Is the Soviet Union faring better than the United States in winning the hearts and minds of the third world? Many recent votes in the United Nations suggest strongly that the answer is yes. But an all-star cast of speakers (from former ambassadors to KGB defectors) at a day-long conference on US-Soviet relations at the University of Chicago concluded that Soviet gains so far in many regions are mixed. They suggested that the US might fare better in the future through some careful shifts in strategy.
Certainly there has been no lack of effort on the part of the Soviets in courting less-developed nations. Pointing to the tremendous buildup of the Soviet Union's military capabilities since World War II, Deputy Secretary of State Kenneth W. Dam, keynote speaker of the conference sponsored by International House, noted that the Soviet Union has deployed more than 20,000 Soviet and East Bloc military personnel in more than 30 third-world countries. These include Soviet crews and advisers for missile operations in Syria.
Yet several speakers, from Mr. Dam to former national security adviser Zbigniew Brzezinski, insisted that the one-dimensional nature of the Soviets' prime tool - military force and assistance - is also a ''weakness'' which has limited Soviet gains.

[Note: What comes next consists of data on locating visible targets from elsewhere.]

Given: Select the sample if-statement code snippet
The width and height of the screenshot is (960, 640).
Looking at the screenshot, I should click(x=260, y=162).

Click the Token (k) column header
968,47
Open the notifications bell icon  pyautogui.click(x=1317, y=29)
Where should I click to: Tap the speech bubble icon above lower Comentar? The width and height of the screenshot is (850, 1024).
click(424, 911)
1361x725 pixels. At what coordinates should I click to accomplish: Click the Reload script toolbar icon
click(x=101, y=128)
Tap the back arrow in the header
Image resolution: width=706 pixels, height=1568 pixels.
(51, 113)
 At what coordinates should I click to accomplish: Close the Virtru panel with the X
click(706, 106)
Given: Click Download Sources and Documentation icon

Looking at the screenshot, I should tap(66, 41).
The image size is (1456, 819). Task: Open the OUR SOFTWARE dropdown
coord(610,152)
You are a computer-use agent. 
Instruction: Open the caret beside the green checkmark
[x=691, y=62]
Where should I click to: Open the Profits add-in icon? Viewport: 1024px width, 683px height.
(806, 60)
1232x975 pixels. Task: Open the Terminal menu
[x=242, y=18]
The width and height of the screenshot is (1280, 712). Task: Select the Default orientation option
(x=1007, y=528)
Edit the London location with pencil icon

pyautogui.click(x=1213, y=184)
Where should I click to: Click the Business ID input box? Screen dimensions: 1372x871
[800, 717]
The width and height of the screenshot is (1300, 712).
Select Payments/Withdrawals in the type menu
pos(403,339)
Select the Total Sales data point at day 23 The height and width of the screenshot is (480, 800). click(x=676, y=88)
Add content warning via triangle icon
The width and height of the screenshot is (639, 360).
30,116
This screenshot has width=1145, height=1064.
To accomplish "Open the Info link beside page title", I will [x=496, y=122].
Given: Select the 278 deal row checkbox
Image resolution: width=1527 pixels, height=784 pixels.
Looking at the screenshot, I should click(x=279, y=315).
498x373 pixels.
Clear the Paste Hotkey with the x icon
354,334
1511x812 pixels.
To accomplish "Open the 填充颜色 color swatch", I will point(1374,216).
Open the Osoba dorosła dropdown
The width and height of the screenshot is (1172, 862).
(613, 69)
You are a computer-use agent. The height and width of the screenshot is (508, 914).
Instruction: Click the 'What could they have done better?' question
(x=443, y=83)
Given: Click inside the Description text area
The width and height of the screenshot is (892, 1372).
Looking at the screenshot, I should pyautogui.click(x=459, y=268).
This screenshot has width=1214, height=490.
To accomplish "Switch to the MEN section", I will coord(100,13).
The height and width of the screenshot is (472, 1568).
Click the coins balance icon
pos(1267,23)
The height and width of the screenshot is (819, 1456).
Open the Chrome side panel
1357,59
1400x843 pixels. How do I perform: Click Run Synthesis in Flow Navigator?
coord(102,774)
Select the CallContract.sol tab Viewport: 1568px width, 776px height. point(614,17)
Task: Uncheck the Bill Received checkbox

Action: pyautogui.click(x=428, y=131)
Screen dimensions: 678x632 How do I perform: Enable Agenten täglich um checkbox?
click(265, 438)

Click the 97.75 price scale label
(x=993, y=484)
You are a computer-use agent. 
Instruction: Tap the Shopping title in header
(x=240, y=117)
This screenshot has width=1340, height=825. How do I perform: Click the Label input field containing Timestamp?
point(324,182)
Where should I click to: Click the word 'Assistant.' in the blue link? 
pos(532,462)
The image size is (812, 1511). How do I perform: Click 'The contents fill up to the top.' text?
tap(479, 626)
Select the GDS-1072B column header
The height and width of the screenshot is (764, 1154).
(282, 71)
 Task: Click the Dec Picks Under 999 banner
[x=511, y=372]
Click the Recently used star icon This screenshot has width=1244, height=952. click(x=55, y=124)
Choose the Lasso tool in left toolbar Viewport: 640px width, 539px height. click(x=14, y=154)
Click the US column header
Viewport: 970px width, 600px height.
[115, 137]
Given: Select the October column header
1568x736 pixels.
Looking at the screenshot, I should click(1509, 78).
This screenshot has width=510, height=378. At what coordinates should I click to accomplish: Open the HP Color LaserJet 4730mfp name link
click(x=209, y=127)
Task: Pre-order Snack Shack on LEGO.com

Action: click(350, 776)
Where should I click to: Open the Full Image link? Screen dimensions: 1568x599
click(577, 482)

''The Soviet Union is behind us in every other dimension - it is not a global rival across-the-board,'' argued Mr. Brzezinski.
''I don't think we're at a disadvantage in competing with the Soviet Union,'' agreed Stephen Bosworth, chairman of the US State Department's Policy Planning Council. But he argued that the US must use, with ''greater effectiveness,'' its full range of diplomatic and economic tools in working with third-world countries. Rather than ''throwing'' more economic assistance at them, however, he suggested that the US work hard to keep its markets open for products which third-world nations make and must sell to repay Western loans.
In Central America, a region he described as long neglected by the US and one with a limited history of democratic political institutions, Mr. Bosworth said the US response should be particularly broad. It should include help for specific groups, such as the middle classes which emerged in the 1960s and '70s in several countries, to develop viable political institutions. And the US must be on record, he says, as supporting social policies which encourage fairer distribution of income.
Bosworth argued that, in general, third-world countries which have relied more on free market forces than a centralized Soviet economic model have fared better both in economic growth and fairer distribution of income.
The Soviet Union has increased its military strength in East Asia during the last 15 years but has been losing political influence there since the Vietnam war, said former ambassador to Japan Robert S. Ingersoll. ''Their economic influence has been small because of limited trade in the region and the lure of their brand of Marxist ideology has been declining,'' he explained. Of particular concern to the Soviets, according to the former ambassador, are China's apparently firmer ties to Western industrialized nations. Peking's new economic plan, for instance, relies heavily on Western technology, trade, and credit, he said.
Still, Mr. Ingersoll did not rule out the possibility of a Soviet ''comeback'' in East Asia in the 1980s. Noting how swiftly the Japanese dropped their animosity toward the US after their defeat in World War II, Ingersoll hinted that continued US ''bullying'' of Japan on trade issues and a shift in Soviet tactics could combine one day to push Japan and the Soviet Union closer together.
By far the most dangerous third-world trouble spot embroiled in US-Soviet competition, speakers agreed, is the Mideast. Brzezinski was sharply critical of the US for shifting its role in the region from ''mediator to protagonist.''
Vladimir Sakharov, a former Soviet KGB officer who served in Saudi Arabia, Kuwait, and Egypt before defecting to the US, insisted that the US must broaden its tactics in the Middle East. He pointed to Soviet offers of free scholarships to foreign students (some 120,000 Arabs over the years have picked up on them); the intensive study of language, politics, and culture required of Soviet officers assigned there; and Soviet willingness to deal with people below leadership levels. Sakharov suggested the US should pick up cues for its own training programs.
''America has much more to offer in the Middle East conflict, but it doesn't fight for the hearts of the people,'' he said.